© Giancarlo Guzzardi

lunedì 16 aprile 2007

L'Indio muore

“L’Indio muore” è un libro di Maurizio Leigheb uscito alla fine degli anni 70; una lucida analisi sulla condizione degli indios sudamericani, su cui all’epoca incombeva la minaccia di estinzione. A trent’anni di distanza, lungi dall’essere rientrato il rischio, queste popolazioni si dibattono tra l’eliminazione materiale dai territori in cui vivono e lo snaturamento d’identità in seguito all’approccio sempre più oppressivo e violento del “mondo civile”.
Tutto sommato queste popolazioni nella loro tragedia hanno goduto la fortuna di avere i riflettori di una parte del mondo occidentale puntati su di loro, quella di associazioni e ricercatori la cui vita è spesa nell’azione per la salvaguardia delle minoranze etniche.
Per lo più di popolazioni e tribù sparse nell’immensa selva amazzonica e Mato grosso si tratta, la cui odissea di sopravvivenza è iniziata ai tempi in cui queste regioni divennero colonie sotto il dominio delle corone di Spagna, Olanda, Portogallo, e non si è mai conclusa. Territori da saccheggiare in nome di altri dei, altre economie, altre civiltà.

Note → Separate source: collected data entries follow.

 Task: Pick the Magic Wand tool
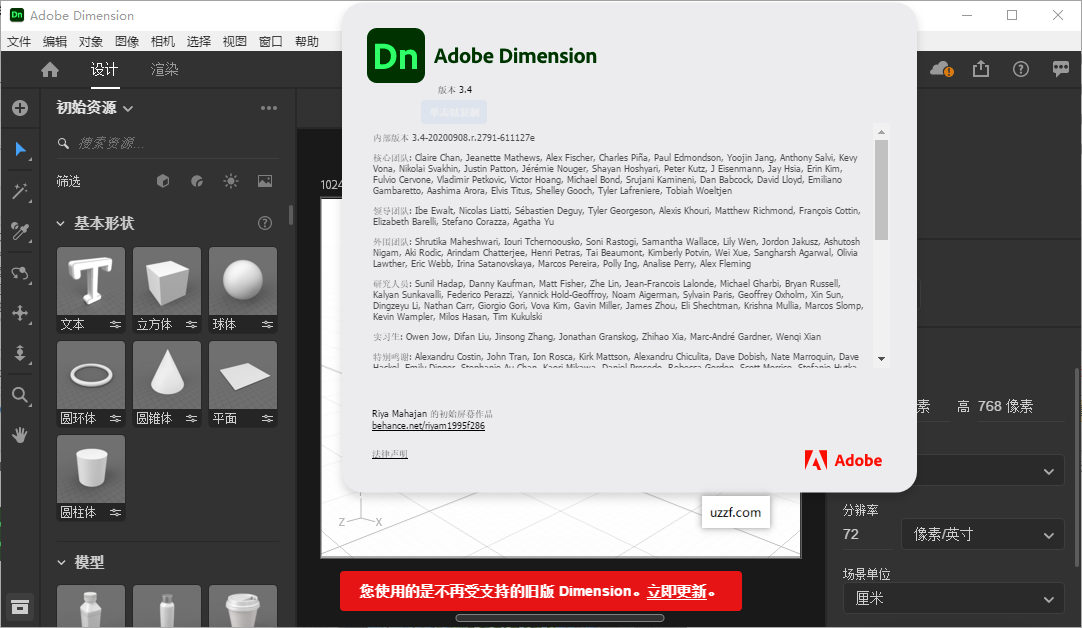point(20,191)

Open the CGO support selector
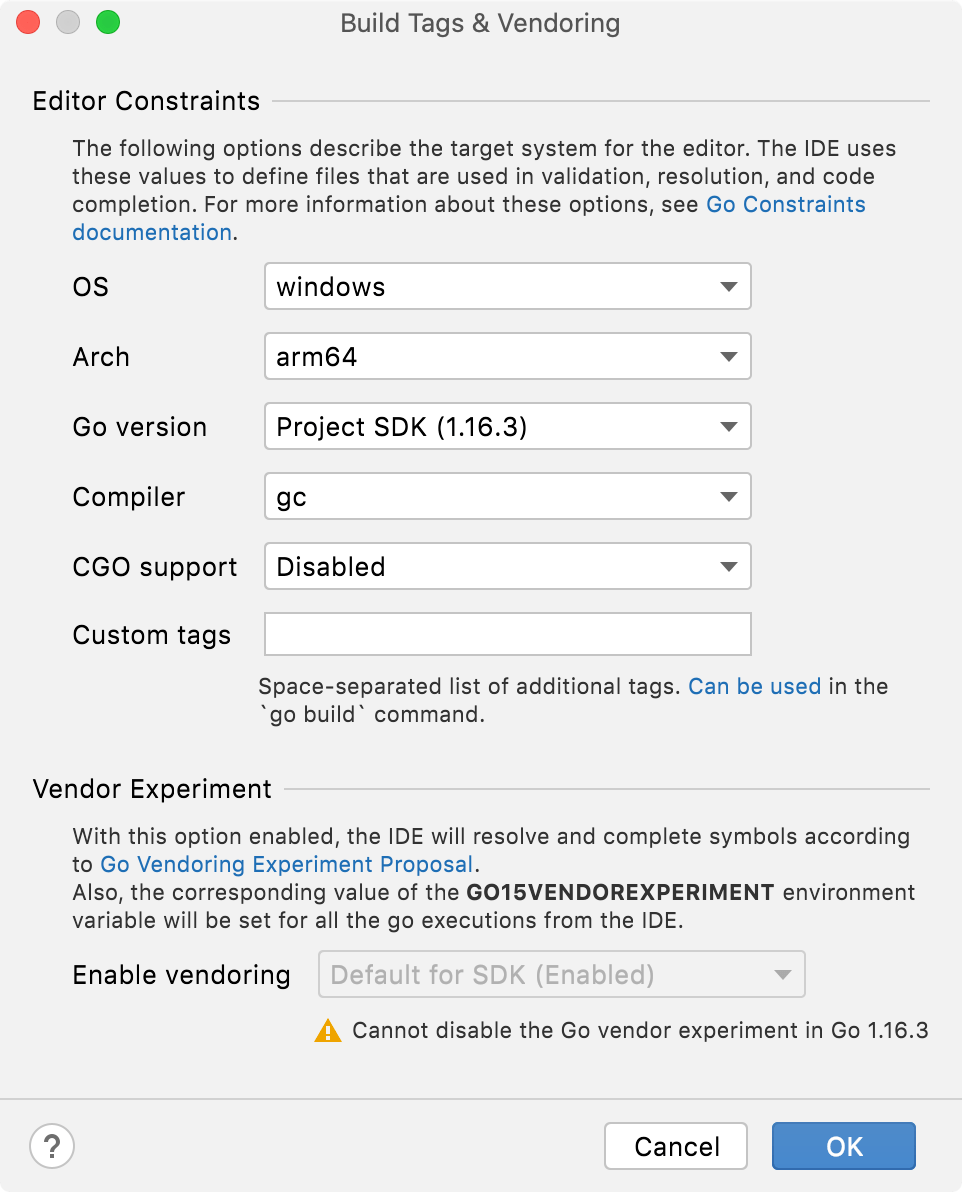point(507,566)
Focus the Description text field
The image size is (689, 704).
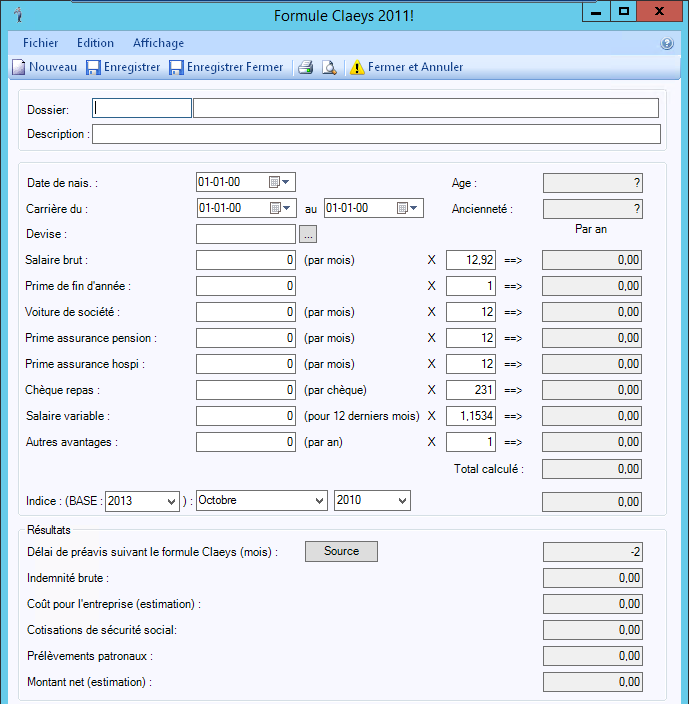coord(376,134)
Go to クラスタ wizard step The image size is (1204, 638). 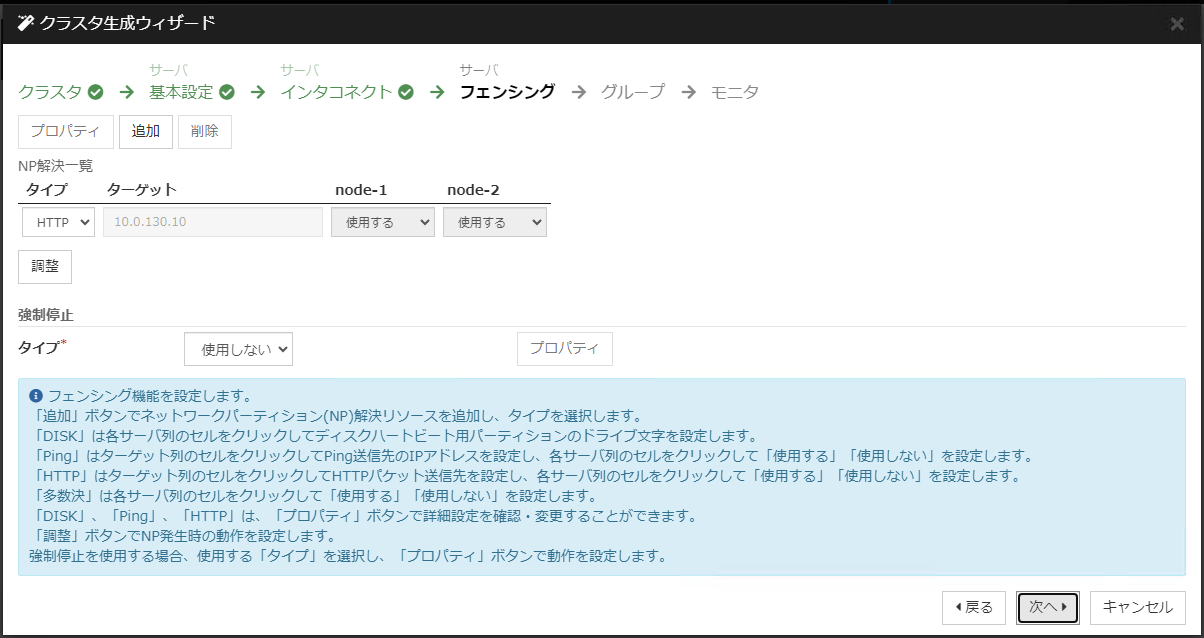(x=50, y=92)
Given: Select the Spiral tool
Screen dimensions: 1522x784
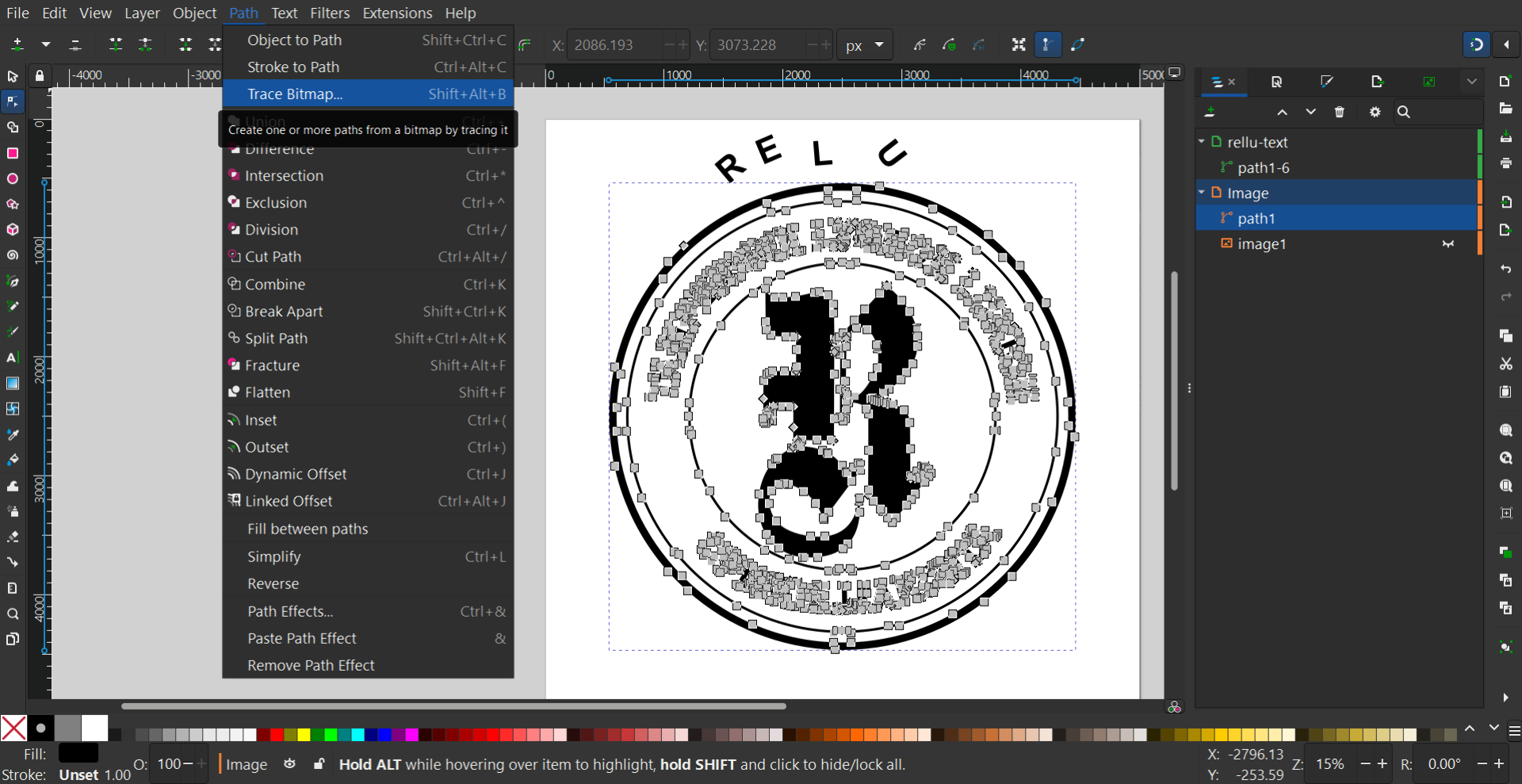Looking at the screenshot, I should coord(13,255).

Ma di altre culture già scomparse o in agonia, sterminate dalla presenza dell’uomo bianco, poco o nulla si è parlato. Tra le tante etnie sparse nelle selve, nei deserti e nelle savane dei cinque continenti, sicuramente un posto a se meritano gli indios patagonici, cancellati sulle loro terre già alla metà dell’800 e di cui solo pochi esploratori hanno potuto raccogliere testimonianze. Il paradosso è che queste popolazioni sono state annientate da altre popolazioni fuggiasche. Perché i coloni, sotto i cui colpi di carabina gli ultimi indios patagonici hanno finito i loro giorni, erano personaggi approdati su queste terre alla ricerca di lavoro, di fortuna, di salvezza, fuggiti dai loro paesi a causa di guerre, carestie, persecuzioni.
L’esistenza di grandi estensioni di territori scarsamente abitati (le popolazioni autoctone non rientravano in nessuna valutazione!) accendevano la speranza uomini in cerca di sopravvivenza e spingevano i governi ad offrire facile asilo a chiunque avesse voglia di colonizzare quelle solitudini. E i coloni arrivavano, spinti dalle difficoltà economiche e dai contrasti politici dei rispettivi paesi: immigrati tedeschi e svizzeri nell’area di Bariloche, inglesi e scozzesi nella provincia di Santa Cruz, gallesi, slavi e russi in quella di Chubut. Nella valle del Rio Negro s’insediarono invece italiani e spagnoli, mentre nel nord della Patagonia arrivarono i libanesi.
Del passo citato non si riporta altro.